Frankfurt/Main - Auf den ersten Blick dürften die Quartalszahlen der Deutschen Bank heute hervorragend ausfallen. Im Schnitt rechnen die Analysten mit einem Vorsteuerergebnis von rund 1,3 Mrd. Euro - gegenüber dem Vorjahr ein Anstieg von knapp 40 Prozent. Doch das satte Gewinnplus hat einen Haken: Es beruht zum größten Teil auf Beteiligungsverkäufen. Bereits in der vergangenen Woche hatte das Kreditinstitut bekannt gegeben, im ersten Quartal Aktien der Versicherungskonzerne Allianz und Münchner Rück im Wert von zusammen über einer Milliarde Euro verkauft zu haben. Der Anteil der Bank an der Münchner Rück sank von 7,2 auf 5,1 Prozent, die Beteiligung an der Allianz von vier auf 3,34 Prozent.

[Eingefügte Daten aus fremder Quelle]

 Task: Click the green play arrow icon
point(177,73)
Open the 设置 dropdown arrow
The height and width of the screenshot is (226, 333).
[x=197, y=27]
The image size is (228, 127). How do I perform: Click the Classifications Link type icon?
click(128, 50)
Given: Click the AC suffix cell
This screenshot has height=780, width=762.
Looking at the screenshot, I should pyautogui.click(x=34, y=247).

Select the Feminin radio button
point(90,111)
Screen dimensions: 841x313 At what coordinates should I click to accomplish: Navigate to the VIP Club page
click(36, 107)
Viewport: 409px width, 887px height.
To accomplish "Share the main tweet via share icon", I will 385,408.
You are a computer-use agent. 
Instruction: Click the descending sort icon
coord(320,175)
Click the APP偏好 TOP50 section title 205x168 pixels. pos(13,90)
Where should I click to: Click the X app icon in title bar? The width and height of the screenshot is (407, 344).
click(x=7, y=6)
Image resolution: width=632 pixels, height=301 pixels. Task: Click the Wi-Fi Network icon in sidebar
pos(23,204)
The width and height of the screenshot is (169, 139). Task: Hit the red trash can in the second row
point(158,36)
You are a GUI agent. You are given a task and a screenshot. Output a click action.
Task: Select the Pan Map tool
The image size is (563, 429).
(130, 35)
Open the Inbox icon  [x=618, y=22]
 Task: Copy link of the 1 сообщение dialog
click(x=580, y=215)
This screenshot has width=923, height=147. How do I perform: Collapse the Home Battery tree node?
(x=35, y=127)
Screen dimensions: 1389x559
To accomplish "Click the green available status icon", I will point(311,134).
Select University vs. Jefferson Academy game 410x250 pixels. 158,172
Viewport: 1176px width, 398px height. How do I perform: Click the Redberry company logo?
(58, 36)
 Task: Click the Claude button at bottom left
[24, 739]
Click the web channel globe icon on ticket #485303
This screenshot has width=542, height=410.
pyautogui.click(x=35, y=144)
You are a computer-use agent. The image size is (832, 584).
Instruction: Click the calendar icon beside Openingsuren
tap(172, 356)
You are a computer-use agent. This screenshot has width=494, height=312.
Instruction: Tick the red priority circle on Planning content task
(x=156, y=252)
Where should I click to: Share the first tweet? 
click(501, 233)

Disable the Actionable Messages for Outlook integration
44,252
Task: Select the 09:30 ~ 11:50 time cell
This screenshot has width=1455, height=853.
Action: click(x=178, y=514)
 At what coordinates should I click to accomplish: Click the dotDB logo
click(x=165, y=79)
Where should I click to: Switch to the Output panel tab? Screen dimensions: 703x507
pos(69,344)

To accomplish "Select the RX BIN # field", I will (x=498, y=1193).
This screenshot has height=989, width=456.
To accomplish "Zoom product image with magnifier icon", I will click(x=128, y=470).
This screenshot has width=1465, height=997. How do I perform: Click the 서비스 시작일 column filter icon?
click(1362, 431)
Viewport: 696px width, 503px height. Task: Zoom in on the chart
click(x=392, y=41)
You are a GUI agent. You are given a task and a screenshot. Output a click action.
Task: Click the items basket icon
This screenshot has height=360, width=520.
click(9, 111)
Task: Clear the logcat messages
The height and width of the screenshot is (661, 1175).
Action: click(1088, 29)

"Ohne diese Erträge dürfte der operative Gewinn nahe Null sein", schreibt die BHF-Bank in einem Marktkommentar. Operativ habe die Bank im ersten Quartal vermutlich nur ein Ergebnis von rund 200 Mio. Euro erwirtschaftet, sagt auch Konrad Becker von Merck Finck. "Im Vergleich zum Vorsteuerverlust von 1,1 Mrd. Euro im vierten Quartal 2001 ist dieser Wert aber auch nicht so schlecht."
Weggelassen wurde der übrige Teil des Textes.